_TASK ITEM_
Every entry is to be restated exactly; pictures are not part of the copy.

_RECORDS SHOWN_
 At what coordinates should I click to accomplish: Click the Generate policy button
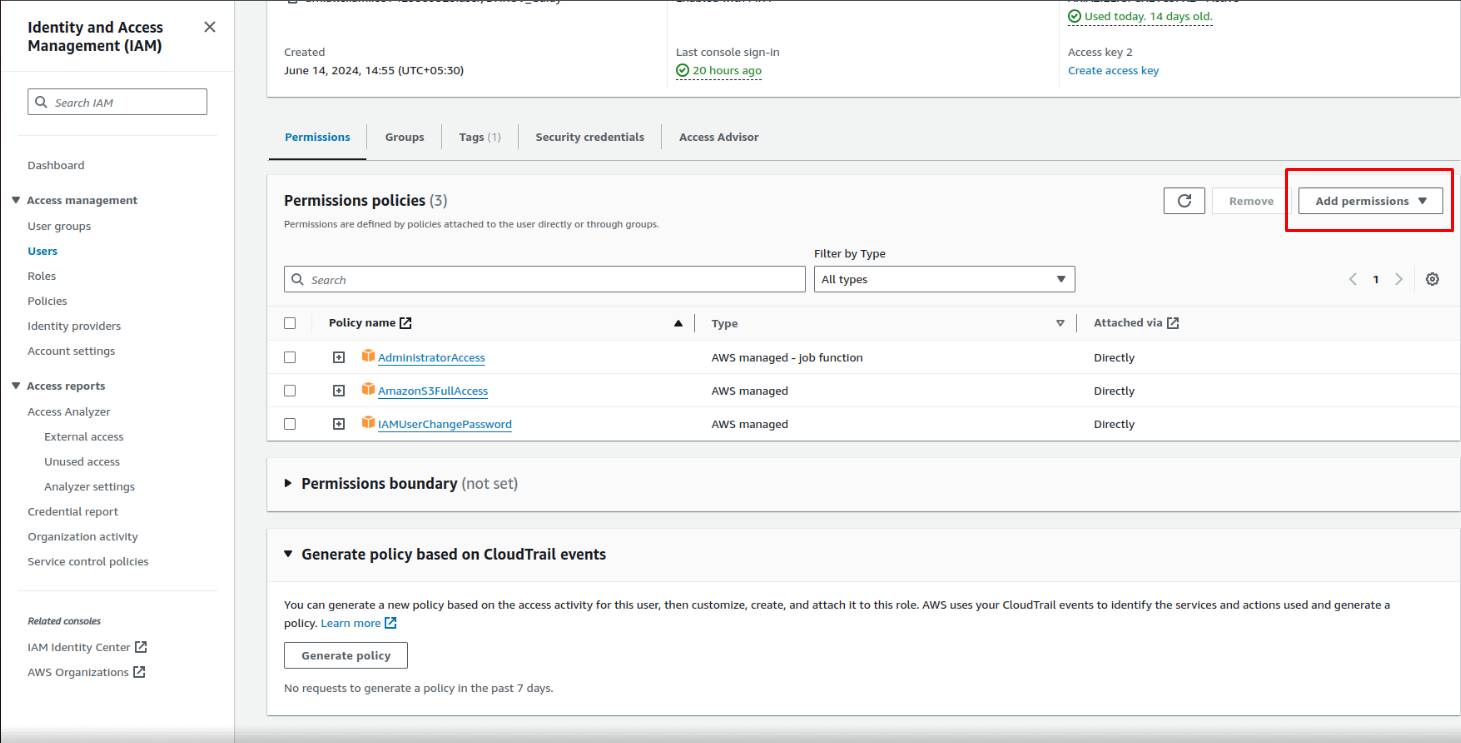(346, 656)
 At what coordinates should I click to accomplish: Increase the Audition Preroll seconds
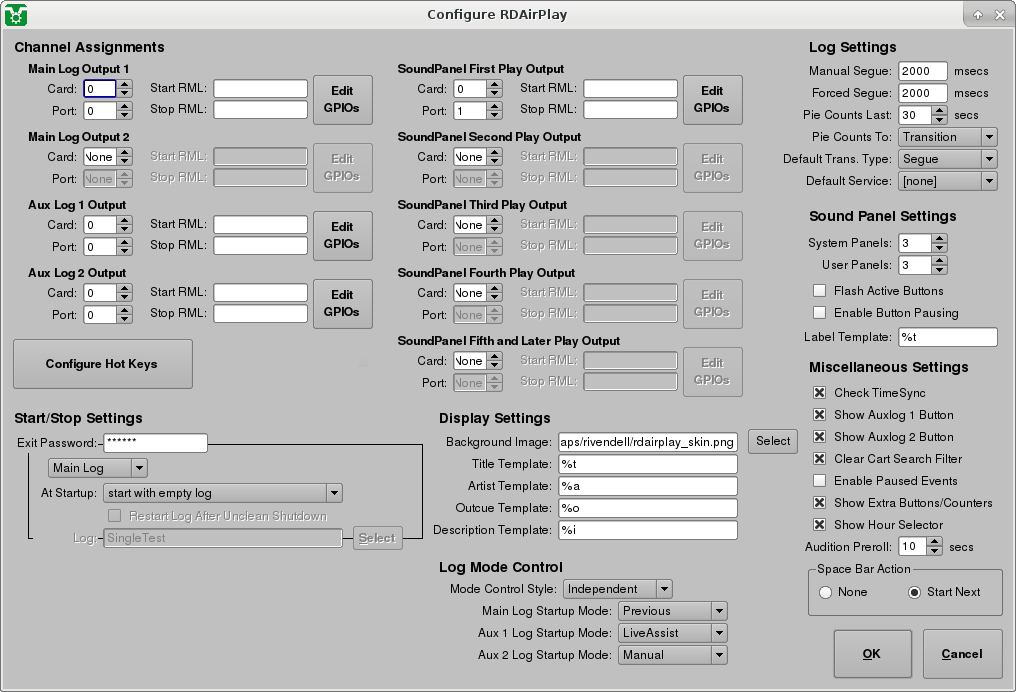[935, 542]
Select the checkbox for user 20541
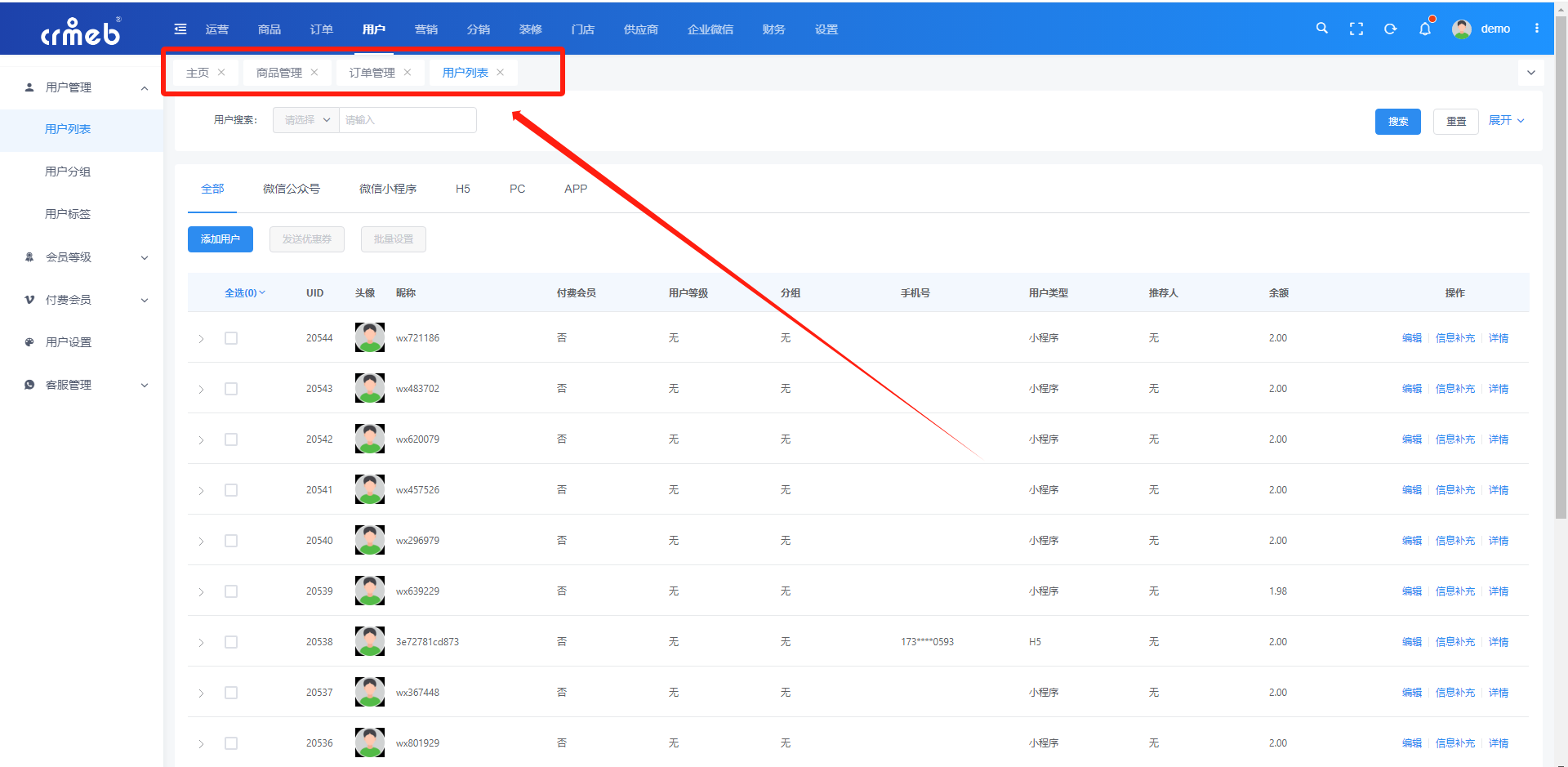1568x767 pixels. (231, 490)
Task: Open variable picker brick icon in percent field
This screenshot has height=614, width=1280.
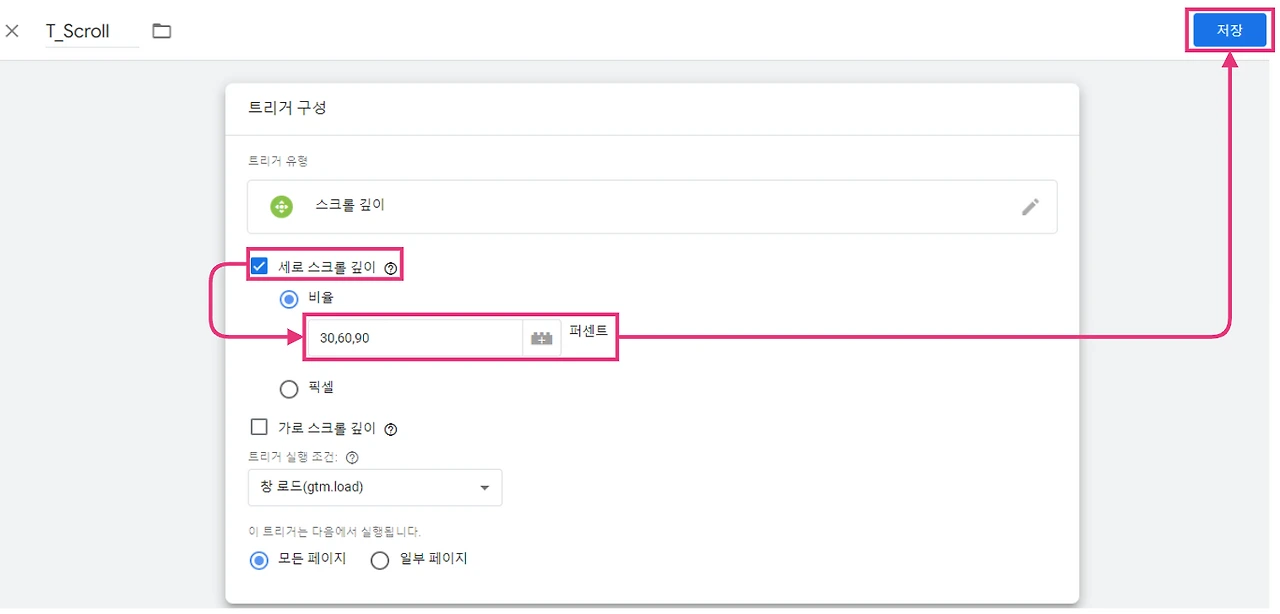Action: [541, 339]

_ANSWER_
 At what coordinates should I click to accomplish: Click the Generate policy button
(346, 656)
 At what coordinates should I click to accomplish: Increase the Audition Preroll seconds
[935, 542]
Select the checkbox for user 20541
1568x767 pixels. (231, 490)
Task: Open variable picker brick icon in percent field
This screenshot has height=614, width=1280.
Action: [541, 339]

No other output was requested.